The Perl Toolchain Summit needs more sponsors. If your company depends on Perl, please support this very important event.

NAME

XWI.pm - class for internal representation of a document record

SYNOPSIS

 use Combine::XWI;
 $xwi = new Combine::XWI;

 #single value record variables
 $xwi->server($server);

 my $server = $xwi->server();

 #original content
 $xwi->content(\$html);

 my $text = ${$xwi->content()};

 #multiple value record variables
 $xwi->meta_add($name1,$value1);
 $xwi->meta_add($name2,$value2);

 $xwi->meta_rewind;
 my ($name,$content);
 while (1) {
  ($name,$content) = $xwi->meta_get;
  last unless $name;
 } 

DESCRIPTION

Provides methods for storing and retrieving structured records representing crawled documents.

METHODS

new()

XXX($val)

Saves $val using AUTOLOAD. Can later be retrieved, eg

    $xwi->MyVar('My value');
    $t = $xwi->MyVar;

will set $t to 'My value'

*_reset()

Forget all values.

*_rewind()

*_get will start with the first value.

*_add

stores values into the datastructure

*_get

retrieves values from the datastructure

meta_reset() / meta_rewind() / meta_add() / meta_get()

Stores the content of Meta-tags

Takes/Returns 2 parameters: Name, Content

 $xwi->meta_add($name1,$value1);
 $xwi->meta_add($name2,$value2);

 $xwi->meta_rewind;
 my ($name,$content);
 while (1) {
  ($name,$content) = $xwi->meta_get;
  last unless $name;
 } 

xmeta_reset() / xmeta_rewind() / xmeta_add() / xmeta_get()

Extended information from Meta-tags.
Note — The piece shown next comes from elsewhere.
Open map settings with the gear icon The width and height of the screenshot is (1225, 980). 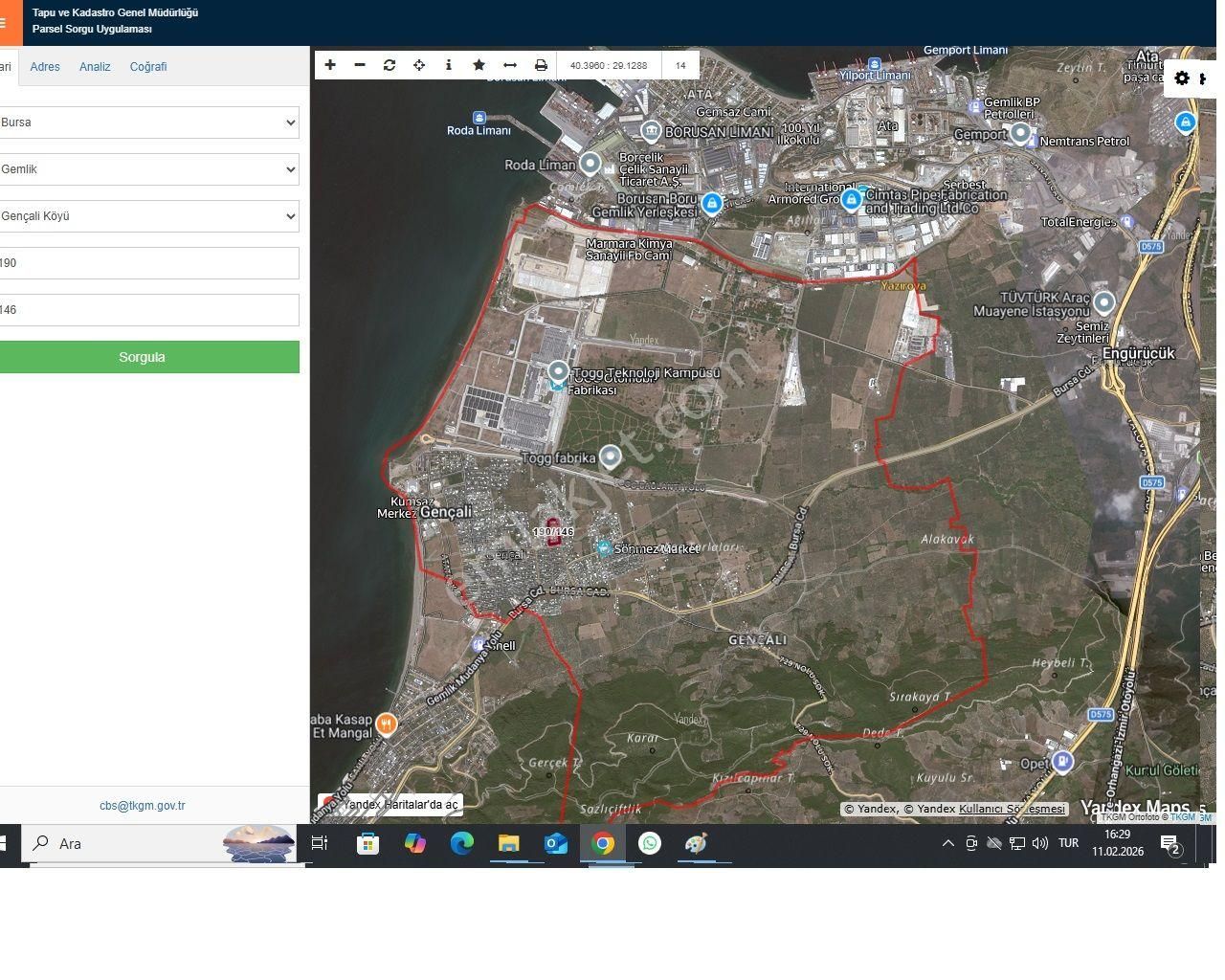1183,78
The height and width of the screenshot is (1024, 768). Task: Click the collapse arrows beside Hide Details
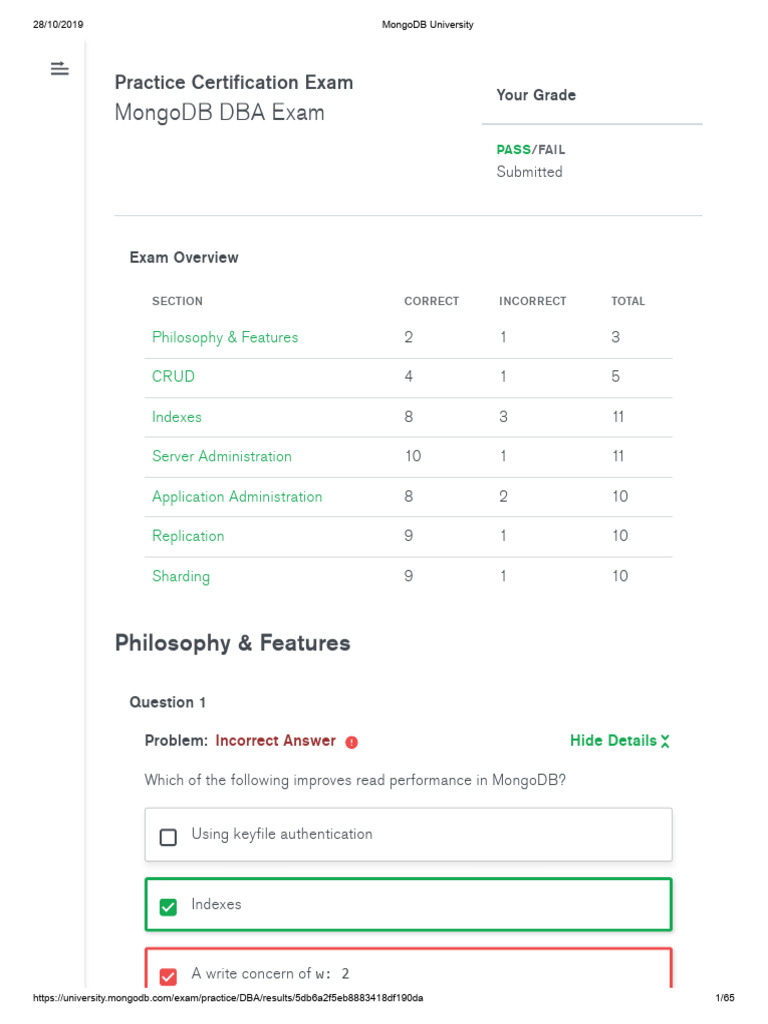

Not used.

url_remove() / url_reset() / url_rewind() / url_add() / url_get()

Stores all URLs (ie if multiple URLs for the same page) for this record

Takes/Returns 1 parameter: URL

heading_reset() / heading_rewind() / heading_add() / heading_get()

Stores headings from HTML documents

Takes/Returns 1 parameter: Heading text

Stores links from documents

Takes/Returns 5 parameters: URL, netlocid, urlid, Anchor text, Link type

robot_reset() / robot_rewind() / robot_add() / robot_get()

Stores calculated information, like genre, language, etc

Takes/Returns 2 parameters Name, Value. Both are strings with max length Name: 15, Value: 20

topic_reset() / topic_rewind() / topic_add() / topic_get()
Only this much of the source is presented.